Yes, with a terminology distinction. Kyber is the algorithm family that won the NIST competition; ML-KEM is the finalised standard (FIPS 203, August 2024). ML-KEM-768 was previously called Kyber768.
Can I use post-quantum cryptography in my .NET application today?
Yes. .NET 10 (generally available since late 2025) includes ML-KEM and ML-DSA APIs supported on Windows and Linux. Documentation: learn.microsoft.com/en-us/dotnet/core/whats-new/dotnet-10/libraries#post-quantum-cryptography-pqc.
Is age v1.3.0 ready for production file encryption?
age v1.3.0 is stable and widely used. The ML-KEM recipient feature uses a well-reviewed HPKE + ML-KEM-768 hybrid. It’s appropriate for developer evaluation and non-regulated production use. Regulated industries (FinTech, HealthTech) should verify compliance framework acceptance before production adoption.
Does NordVPN’s post-quantum encryption protect all my VPN traffic?
Since May 2025, all NordVPN applications use ML-KEM via NordLynx with 90-second session key rotation. Users must enable PQE manually in Settings > Connections. The authentication phase (login) is not yet post-quantum protected — that’s planned for H1 2026.
What is the “harvest now, decrypt later” threat?
HNDL is the threat model where adversaries capture and archive encrypted traffic today and store it until a capable quantum computer can break classical cryptography. Data encrypted today may already be in adversary archives. That’s why migration is urgent now — well before quantum computers actually exist.

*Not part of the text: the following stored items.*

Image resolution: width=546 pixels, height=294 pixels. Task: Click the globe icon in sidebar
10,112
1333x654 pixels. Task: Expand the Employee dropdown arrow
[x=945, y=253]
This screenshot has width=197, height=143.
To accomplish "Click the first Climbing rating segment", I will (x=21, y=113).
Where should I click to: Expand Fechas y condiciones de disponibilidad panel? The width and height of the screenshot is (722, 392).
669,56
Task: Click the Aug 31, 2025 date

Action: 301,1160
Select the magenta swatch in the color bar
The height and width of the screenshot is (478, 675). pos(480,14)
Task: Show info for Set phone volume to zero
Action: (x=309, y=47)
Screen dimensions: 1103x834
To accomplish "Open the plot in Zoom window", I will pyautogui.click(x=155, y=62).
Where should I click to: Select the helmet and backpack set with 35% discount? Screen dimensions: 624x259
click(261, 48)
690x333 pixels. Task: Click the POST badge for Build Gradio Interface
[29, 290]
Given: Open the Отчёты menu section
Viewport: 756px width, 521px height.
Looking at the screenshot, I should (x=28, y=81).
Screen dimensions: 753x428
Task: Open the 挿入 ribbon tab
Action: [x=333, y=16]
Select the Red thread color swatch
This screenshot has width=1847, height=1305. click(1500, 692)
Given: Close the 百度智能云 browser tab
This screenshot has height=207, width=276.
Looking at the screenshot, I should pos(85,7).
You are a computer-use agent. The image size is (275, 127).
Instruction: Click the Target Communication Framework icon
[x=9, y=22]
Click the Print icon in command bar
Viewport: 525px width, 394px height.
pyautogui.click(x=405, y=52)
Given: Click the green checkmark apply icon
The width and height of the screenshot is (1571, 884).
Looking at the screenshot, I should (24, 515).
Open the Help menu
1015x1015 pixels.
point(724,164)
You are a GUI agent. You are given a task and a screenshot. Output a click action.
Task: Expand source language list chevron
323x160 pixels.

How do I check whether my connections use X25519MLKEM768?
On macOS Tahoe 26, nscurl shows the negotiated key exchange group. Cloudflare Radar provides per-domain PQC rates at radar.cloudflare.com/post-quantum#browser-support. Wireshark shows the TLS identifier 0x11ec when X25519MLKEM768 is negotiated.
What is cryptographic agility and why does it matter for systems I build today?
Cryptographic agility is the design principle of building systems so algorithms can be swapped without re-engineering the application. NIST’s standards are finalised but the PQC ecosystem is still maturing. Systems with hard-coded algorithm choices will need expensive rework down the track. NordVPN CTO Marijus Briedis describes their PQC deployment as “the beginning of cryptographic agility as a whole.”
What comes after this for enterprise certificate infrastructure?
Microsoft’s ADCS is targeted to add ML-KEM and ML-DSA certificate issuance in early 2026. Until then, internal certificate authorities can’t issue post-quantum-signed certificates. FinTech and HealthTech organisations running regulated internal PKI should include the ADCS timeline in their 2026 planning.